How to complete this task
Copy out exactly the lines that begin with the one containing "Task: Select the Voltoe" and continue until the last line of the material.

Data listing
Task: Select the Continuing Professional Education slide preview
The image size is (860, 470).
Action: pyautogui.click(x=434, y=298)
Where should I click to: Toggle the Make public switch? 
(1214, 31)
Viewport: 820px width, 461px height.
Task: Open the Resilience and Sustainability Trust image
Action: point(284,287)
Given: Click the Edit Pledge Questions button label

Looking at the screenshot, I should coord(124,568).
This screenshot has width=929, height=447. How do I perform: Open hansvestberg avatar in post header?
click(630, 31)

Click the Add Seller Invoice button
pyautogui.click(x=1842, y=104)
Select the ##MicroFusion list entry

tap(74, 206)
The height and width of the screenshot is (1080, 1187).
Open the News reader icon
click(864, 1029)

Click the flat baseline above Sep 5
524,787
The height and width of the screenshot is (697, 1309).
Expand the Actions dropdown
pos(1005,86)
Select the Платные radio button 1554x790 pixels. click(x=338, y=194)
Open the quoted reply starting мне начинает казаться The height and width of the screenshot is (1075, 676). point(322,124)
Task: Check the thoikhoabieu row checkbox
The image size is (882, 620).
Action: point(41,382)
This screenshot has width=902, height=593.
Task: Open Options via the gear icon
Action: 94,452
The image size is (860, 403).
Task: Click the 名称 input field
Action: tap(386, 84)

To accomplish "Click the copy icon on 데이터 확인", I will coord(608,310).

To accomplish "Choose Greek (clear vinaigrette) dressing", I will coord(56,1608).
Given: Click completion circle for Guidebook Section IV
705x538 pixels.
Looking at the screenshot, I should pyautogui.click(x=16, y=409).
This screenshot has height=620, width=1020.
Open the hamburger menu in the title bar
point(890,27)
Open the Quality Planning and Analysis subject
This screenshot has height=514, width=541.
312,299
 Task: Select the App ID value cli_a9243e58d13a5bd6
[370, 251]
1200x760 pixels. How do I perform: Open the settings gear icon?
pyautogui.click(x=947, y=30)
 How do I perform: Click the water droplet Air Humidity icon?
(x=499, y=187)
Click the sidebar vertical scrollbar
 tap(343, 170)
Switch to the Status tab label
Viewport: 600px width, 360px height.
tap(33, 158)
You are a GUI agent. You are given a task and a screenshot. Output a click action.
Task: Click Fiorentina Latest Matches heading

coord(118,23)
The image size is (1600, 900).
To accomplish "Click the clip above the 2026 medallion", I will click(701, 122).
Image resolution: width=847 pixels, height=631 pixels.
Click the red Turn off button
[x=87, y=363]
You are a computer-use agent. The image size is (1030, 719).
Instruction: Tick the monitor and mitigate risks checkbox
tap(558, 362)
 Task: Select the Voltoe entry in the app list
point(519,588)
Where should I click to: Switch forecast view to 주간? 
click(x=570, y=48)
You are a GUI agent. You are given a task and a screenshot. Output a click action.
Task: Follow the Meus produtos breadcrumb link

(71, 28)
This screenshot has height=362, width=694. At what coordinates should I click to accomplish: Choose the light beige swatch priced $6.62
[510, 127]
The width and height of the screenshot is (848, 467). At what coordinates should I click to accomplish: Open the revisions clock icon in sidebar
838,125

Answer to the problem
 Task: Select the Voltoe entry in the app list
point(519,588)
Where should I click to: Switch forecast view to 주간? 
click(x=570, y=48)
You are a GUI agent. You are given a task and a screenshot. Output a click action.
Task: Follow the Meus produtos breadcrumb link

(71, 28)
This screenshot has height=362, width=694. At what coordinates should I click to accomplish: Choose the light beige swatch priced $6.62
[510, 127]
The width and height of the screenshot is (848, 467). At what coordinates should I click to accomplish: Open the revisions clock icon in sidebar
838,125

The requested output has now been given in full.